LR_F1 = f1_score(predictions_LR, y_test, average = 'weighted')*100
print("Logistic Regression F1 Score: ", LR_F1)

Logistic Regression accuracy score:  85.09523809523809
Logistic Regression F1 Score:  85.20923812063636


## SVM

In [None]:
from sklearn.svm import SVC

svm_model = SVC()

svm_model.fit(final_pooled_representation_train_ELECTRA_cpu, y_train)

predictions_SVM = svm_model.predict(final_pooled_representation_test_ELECTRA_cpu)

In [None]:
# SVM Accuracy and F1 Score
SVM_accuracy = accuracy_score(predictions_SVM, y_test)*100
SVM_f1 = f1_score(predictions_SVM, y_test, average = 'weighted')*100
print("SVM accuracy score: ", SVM_accuracy)
print("SVM F1 Score: ", SVM_f1)

SVM accuracy score:  79.95238095238095
SVM F1 Score:  80.43381069884346


#**DistilBERT**

In [None]:
from transformers import DistilBertTokenizer, DistilBertModel

# Load DistilBERT tokenizer
distilbert_tokenizer = DistilBertTokenizer.from_pretrained('Rahmat82/DistilBERT-finetuned-on-emotion')

# Load DistilBERT model
distilbert_model = DistilBertModel.from_pretrained('Rahmat82/DistilBERT-finetuned-on-emotion')

tokenizer_config.json:   0%|          | 0.00/1.20k [00:00<?, ?B/s]

vocab.txt:   0%|          | 0.00/232k [00:00<?, ?B/s]

special_tokens_map.json:   0%|          | 0.00/125 [00:00<?, ?B/s]

tokenizer.json:   0%|          | 0.00/712k [00:00<?, ?B/s]

config.json:   0%|          | 0.00/862 [00:00<?, ?B/s]

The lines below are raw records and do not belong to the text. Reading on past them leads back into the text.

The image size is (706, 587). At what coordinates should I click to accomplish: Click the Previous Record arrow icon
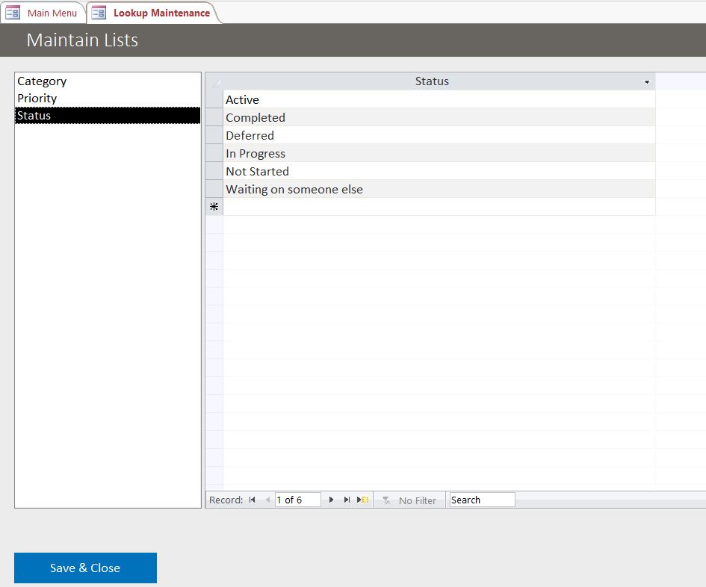click(267, 500)
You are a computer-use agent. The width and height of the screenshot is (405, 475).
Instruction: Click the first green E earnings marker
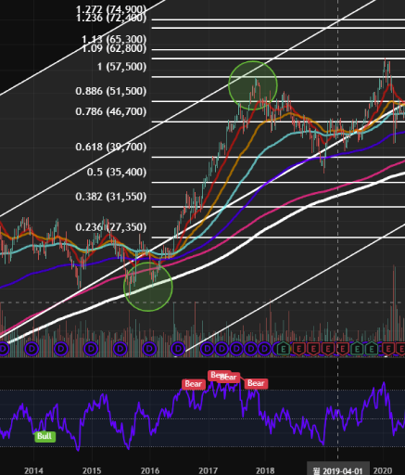click(284, 349)
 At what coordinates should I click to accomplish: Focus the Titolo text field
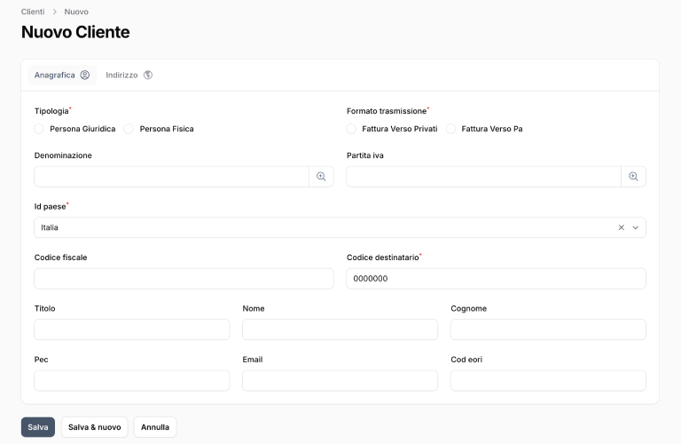coord(131,329)
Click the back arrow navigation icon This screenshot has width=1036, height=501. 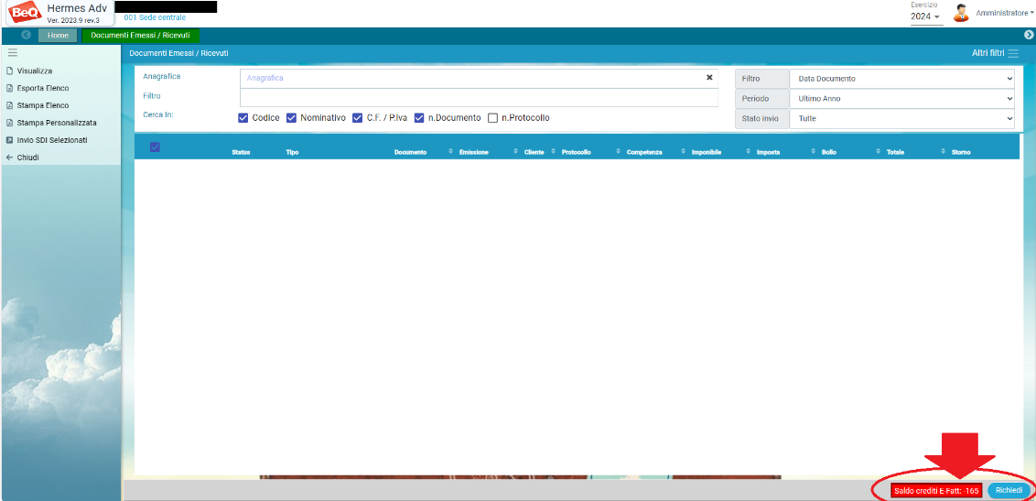point(26,35)
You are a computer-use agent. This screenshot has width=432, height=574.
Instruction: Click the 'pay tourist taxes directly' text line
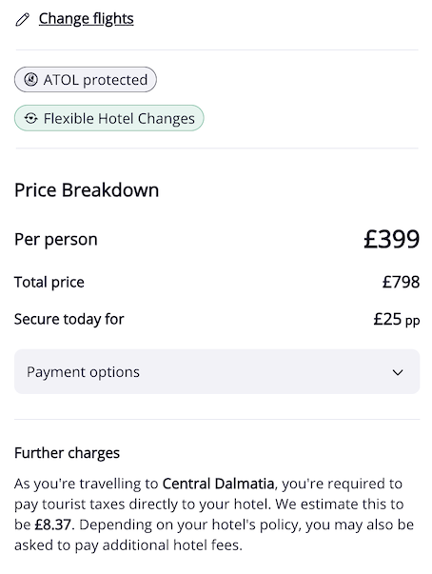pyautogui.click(x=209, y=505)
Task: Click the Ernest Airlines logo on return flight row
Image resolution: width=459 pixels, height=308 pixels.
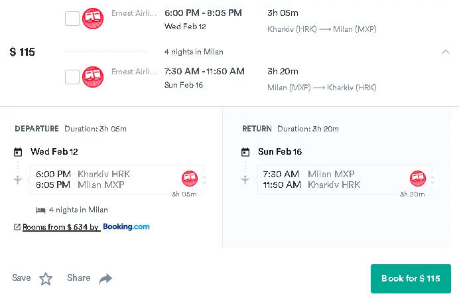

model.safetensors:   0%|          | 0.00/268M [00:00<?, ?B/s]

In [None]:
max_seq_length = 512  # Set the maximum sequence length

# Tokenize and truncate both training and test datasets with the maximum sequence length
tokenized_text_train_distilBERT = distilbert_tokenizer(x_train_list, return_tensors='pt', padding='max_length', truncation=True, max_length=max_seq_length)
tokenized_text_test_distilBERT = distilbert_tokenizer(x_test_list, return_tensors='pt', padding='max_length', truncation=True, max_length=max_seq_length)

## Train DistilBERT

In [None]:
# Smaller batch size for GPU processing
gpu_batch_size = 64

# Move model to GPU
device = torch.device("cuda" if torch.cuda.is_available() else "cpu")
distilbert_model.to(device)

all_pooled_representations = []

for i in range(0, len(x_train_list), gpu_batch_size):
    batch = tokenized_text_train_distilBERT['input_ids'][i:i+gpu_batch_size].to(device), tokenized_text_train_distilBERT['attention_mask'][i:i+gpu_batch_size].to(device)

    with torch.no_grad():
        outputs_train_gpu = distilbert_model(input_ids=batch[0], attention_mask=batch[1])

    pooled_output_gpu = outputs_train_gpu.last_hidden_state[:, 0, :]

    all_pooled_representations.append(pooled_output_gpu)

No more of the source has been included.